* TASK INSTRUCTIONS
Write out each record below, word for word.

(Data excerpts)
Start of Block
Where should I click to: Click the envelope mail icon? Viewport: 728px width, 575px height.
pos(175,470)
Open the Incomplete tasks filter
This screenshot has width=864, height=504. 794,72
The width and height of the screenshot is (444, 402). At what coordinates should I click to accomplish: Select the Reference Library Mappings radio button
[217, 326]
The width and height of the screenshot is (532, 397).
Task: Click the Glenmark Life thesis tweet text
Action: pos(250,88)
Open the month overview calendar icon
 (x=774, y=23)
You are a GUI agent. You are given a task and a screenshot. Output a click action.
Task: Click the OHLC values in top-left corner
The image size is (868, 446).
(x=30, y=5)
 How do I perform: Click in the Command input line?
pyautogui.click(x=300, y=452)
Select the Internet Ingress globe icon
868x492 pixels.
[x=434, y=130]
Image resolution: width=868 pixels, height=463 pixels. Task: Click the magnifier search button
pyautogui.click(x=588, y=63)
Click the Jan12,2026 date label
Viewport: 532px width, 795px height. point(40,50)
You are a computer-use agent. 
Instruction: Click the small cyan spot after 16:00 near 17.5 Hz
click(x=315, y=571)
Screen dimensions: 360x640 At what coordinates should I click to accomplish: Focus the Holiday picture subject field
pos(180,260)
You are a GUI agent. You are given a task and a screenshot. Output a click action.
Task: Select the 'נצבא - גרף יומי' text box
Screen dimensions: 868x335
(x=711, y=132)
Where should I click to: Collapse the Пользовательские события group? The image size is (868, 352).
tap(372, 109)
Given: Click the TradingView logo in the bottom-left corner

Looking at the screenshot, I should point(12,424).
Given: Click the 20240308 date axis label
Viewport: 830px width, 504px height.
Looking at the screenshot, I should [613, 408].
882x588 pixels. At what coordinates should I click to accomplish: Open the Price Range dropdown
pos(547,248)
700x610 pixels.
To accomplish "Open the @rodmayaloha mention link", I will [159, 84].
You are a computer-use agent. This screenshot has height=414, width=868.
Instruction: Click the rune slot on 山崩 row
End of Block
* ANSWER TO THE PROBLEM
Where should I click to: Click the envelope mail icon? Viewport: 728px width, 575px height.
pos(175,470)
Open the Incomplete tasks filter
This screenshot has width=864, height=504. 794,72
The width and height of the screenshot is (444, 402). At what coordinates should I click to accomplish: Select the Reference Library Mappings radio button
[217, 326]
The width and height of the screenshot is (532, 397).
Task: Click the Glenmark Life thesis tweet text
Action: pos(250,88)
Open the month overview calendar icon
 (x=774, y=23)
You are a GUI agent. You are given a task and a screenshot. Output a click action.
Task: Click the OHLC values in top-left corner
The image size is (868, 446).
(x=30, y=5)
 How do I perform: Click in the Command input line?
pyautogui.click(x=300, y=452)
Select the Internet Ingress globe icon
868x492 pixels.
[x=434, y=130]
Image resolution: width=868 pixels, height=463 pixels. Task: Click the magnifier search button
pyautogui.click(x=588, y=63)
Click the Jan12,2026 date label
Viewport: 532px width, 795px height. point(40,50)
You are a computer-use agent. 
Instruction: Click the small cyan spot after 16:00 near 17.5 Hz
click(x=315, y=571)
Screen dimensions: 360x640 At what coordinates should I click to accomplish: Focus the Holiday picture subject field
pos(180,260)
You are a GUI agent. You are given a task and a screenshot. Output a click action.
Task: Select the 'נצבא - גרף יומי' text box
Screen dimensions: 868x335
(x=711, y=132)
Where should I click to: Collapse the Пользовательские события group? The image size is (868, 352).
tap(372, 109)
Given: Click the TradingView logo in the bottom-left corner

Looking at the screenshot, I should point(12,424).
Given: Click the 20240308 date axis label
Viewport: 830px width, 504px height.
Looking at the screenshot, I should [613, 408].
882x588 pixels. At what coordinates should I click to accomplish: Open the Price Range dropdown
pos(547,248)
700x610 pixels.
To accomplish "Open the @rodmayaloha mention link", I will [159, 84].
You are a computer-use agent. This screenshot has height=414, width=868.
Instruction: Click the rune slot on 山崩 row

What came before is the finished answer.